Patients in the United States pay considerably more for standard medical procedures, like colonoscopies or mammograms, than do patients in Switzerland, Germany, and other rich countries. One important qualification is that international comparisons of health costs, as in the New York Times’ article referred to by Posner, do not adjust for differences in quality of treatment, such as quickness of access to the procedures, speed of reporting the results, and so forth. The US does better on some of these quality dimensions, but probably patients pay more in the US even after adjustments for the quality of treatment.
The health care delivery system in the United States is based on strong competition among private physicians and not for profit hospitals. Although a full consideration of why procedures are more expensive in the US would require the analysis of many factors, I will concentrate my discussion on whether this competition among physicians and hospitals is an important factor raising the cost of procedures.
As Posner indicates, the great majority of patients have only limited knowledge about the procedures they need and the quality of physicians and hospitals. Doctors and hospitals interested in increasing their revenues can sometimes take advantage of this consumer ignorance by suggesting expensive procedures and medical treatments that are not warranted. This incentive to push for excessive treatments may be stronger in the US because physicians and hospitals’ incomes in the US are more closely related to the cost of treatment than in most of Europe and Japan.
However, most American consumers of medical care, even when ignorant of the treatments they need, have some protection against excessive medical care. The federal and state governments through Medicare and Medicaid pay over 35% of total spending on medical care in the United States. The American government officials involved in approving payments for different procedures have no more financial interest in approving excessive charges for different treatments than do officials in other countries.Medicare and Medicaid do get lower prices for different procedures than most private insurance companies because the government can use its economic power in the health market to get better prices.

EXTRACTED INFORMATION |

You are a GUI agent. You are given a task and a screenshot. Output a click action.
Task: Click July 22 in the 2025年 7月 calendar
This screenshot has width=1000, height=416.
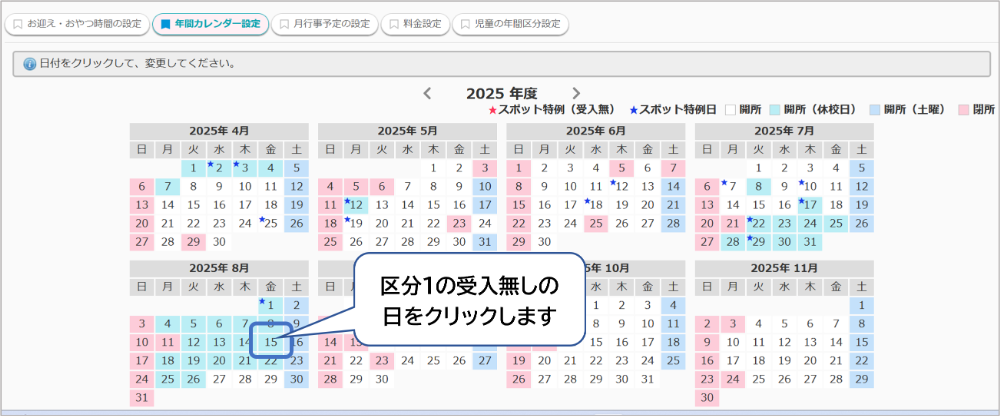pyautogui.click(x=758, y=223)
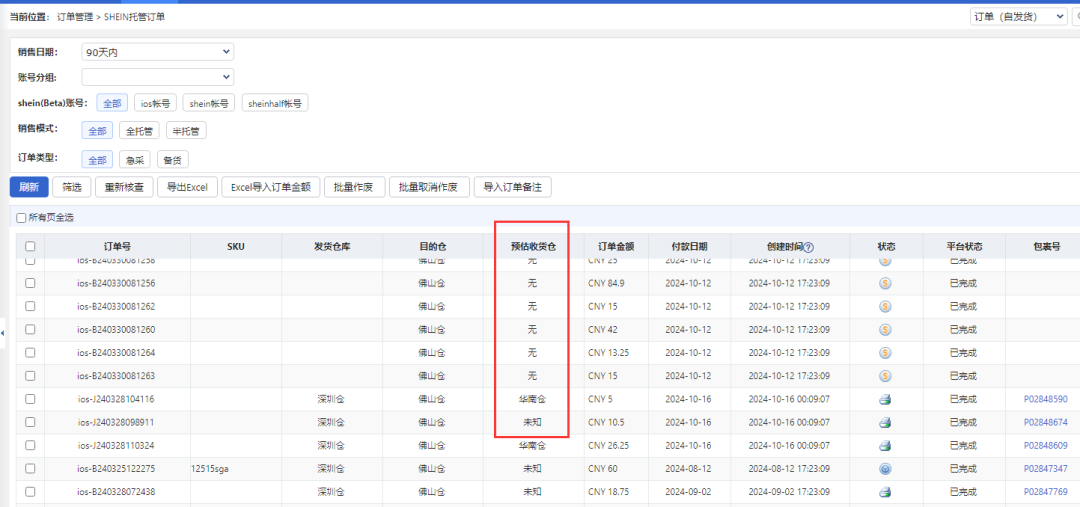Open the 订单（自发货） dropdown at top right
The height and width of the screenshot is (507, 1080).
coord(1018,17)
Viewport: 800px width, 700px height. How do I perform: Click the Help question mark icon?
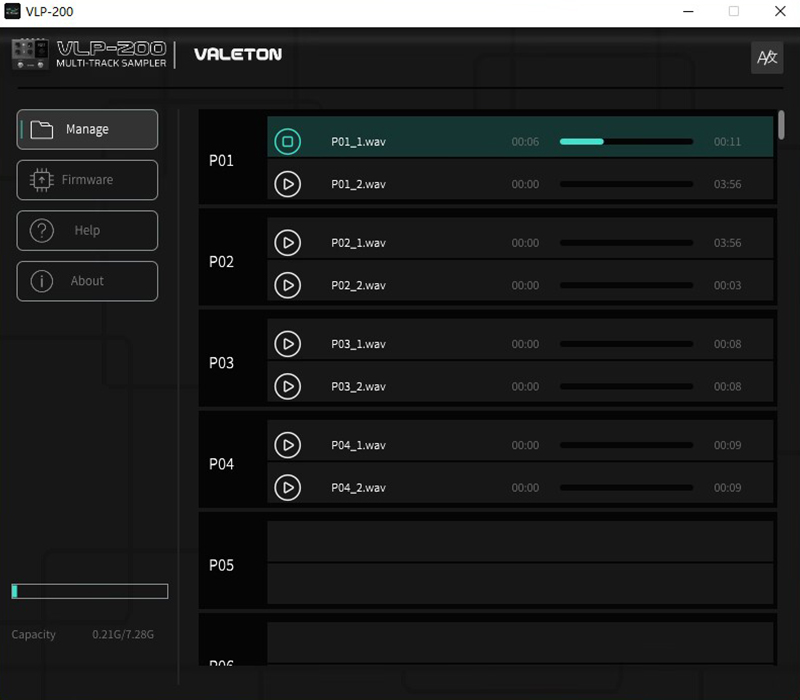42,231
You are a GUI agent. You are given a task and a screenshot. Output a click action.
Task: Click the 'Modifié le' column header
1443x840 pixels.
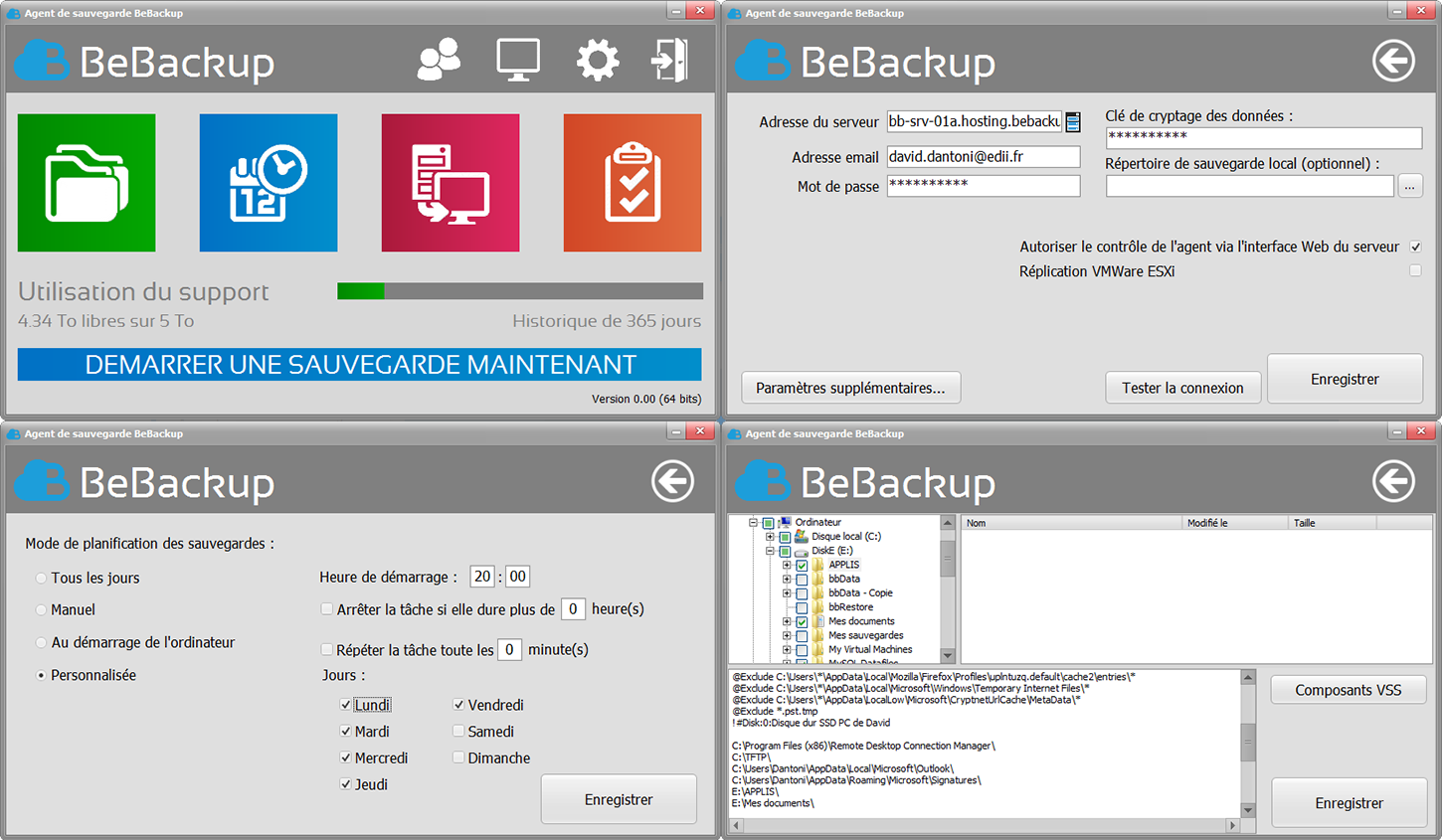coord(1233,523)
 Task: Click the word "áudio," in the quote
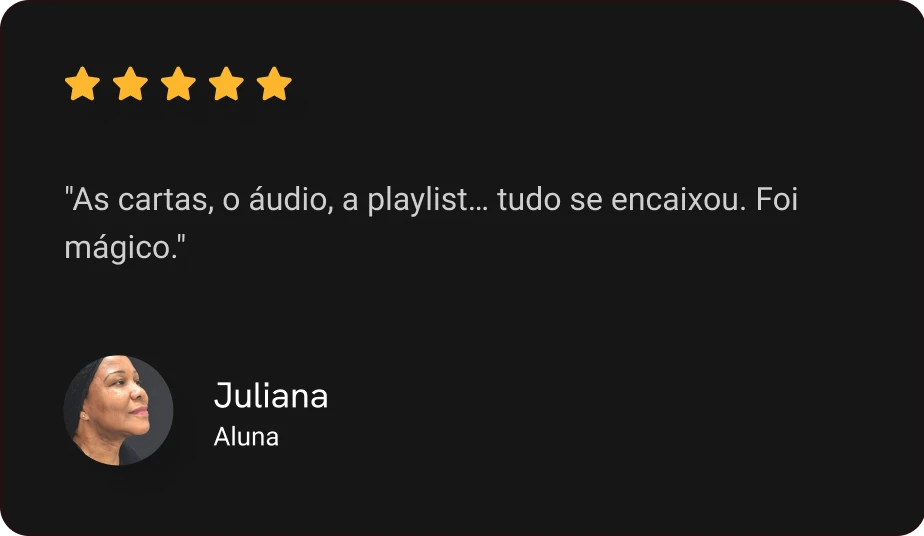pos(291,198)
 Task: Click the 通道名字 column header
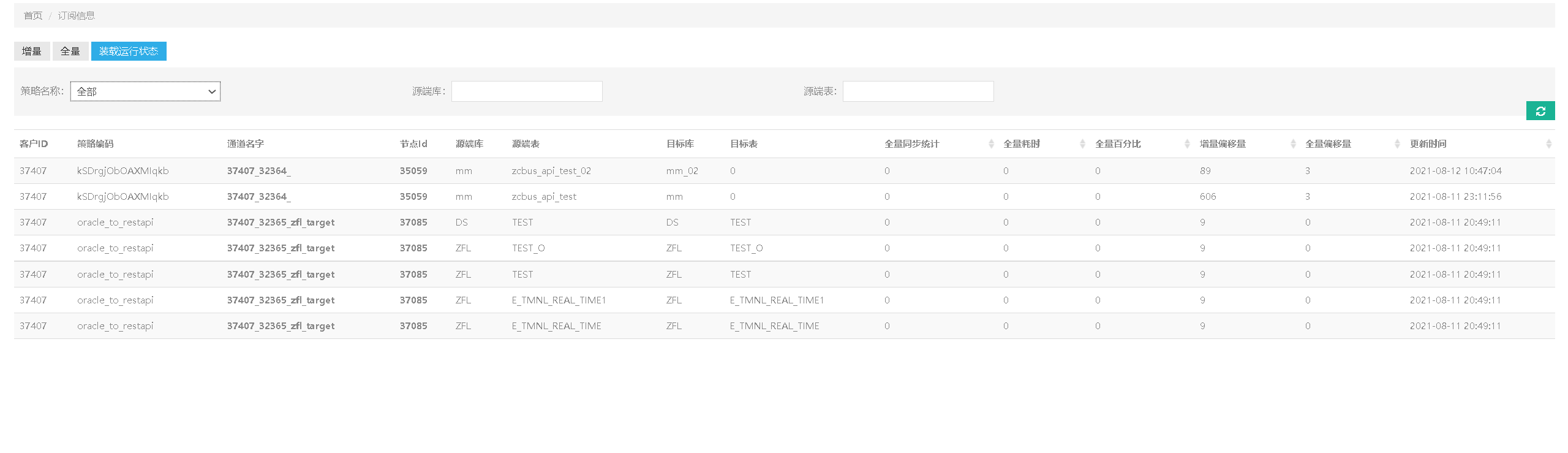point(245,144)
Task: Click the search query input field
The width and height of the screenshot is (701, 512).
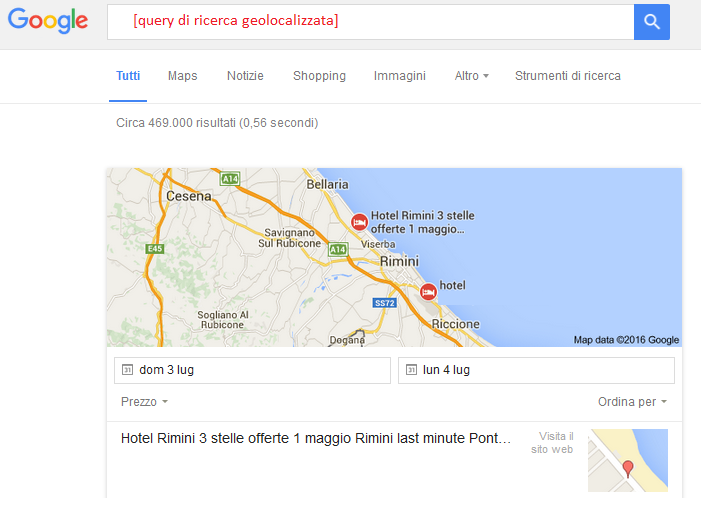Action: [370, 22]
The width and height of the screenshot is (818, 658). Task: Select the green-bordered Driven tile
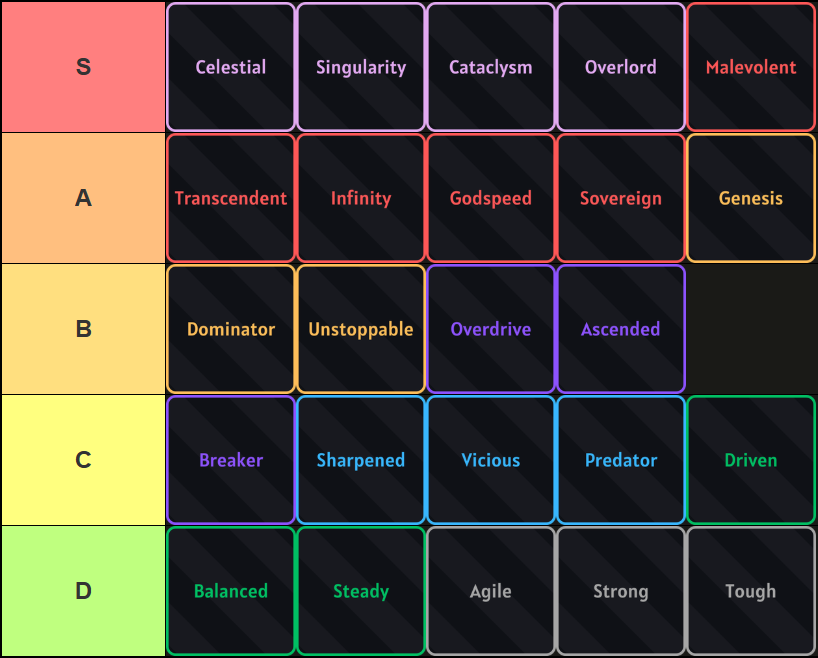point(750,460)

THE PROBLEM | Write the next part of the text on why medical procedures cost more in the United States, starting after its final sentence.

EXPECTED OUTPUT |
About 55% of Americans, 68% of employed persons and another 1/3 of those without jobs are covered by employers’ health insurance. The tax deductibility of their health care costs gives employers an incentive to increase the extent of the coverage provided employees, and reduces their incentives to increase co-pays and other costs borne by employees. This distortion in incentives to keep down health care costs is not caused by competition in the health care sector, but by the tax treatment of employer spending on health care. The Affordable Care Act reduces the tax advantage to employers of more expensive health insurance plans-the so-called “Cadillac” plans-presumably because of the belief that these plans allow treatments and other medical care that are not necessary and too expensive.
Still, even when their spending is tax deductible, employers have the same financial incentive to reduce their spending on expensive medical care as they do in lowering other costs that are tax deductible. They try to reduce health costs by the type of health insurance coverage they provide employees. The larger firms also hire knowledgeable specialists on health care that are informed about what kinds of treatments are useful for different medical problems and what they should cost. They also try to educate their employees about healthy eating and other behavior. Employers help themselves while protecting their employees against redundant and expensive treatments and care suggested by physicians, clinics, and hospitals.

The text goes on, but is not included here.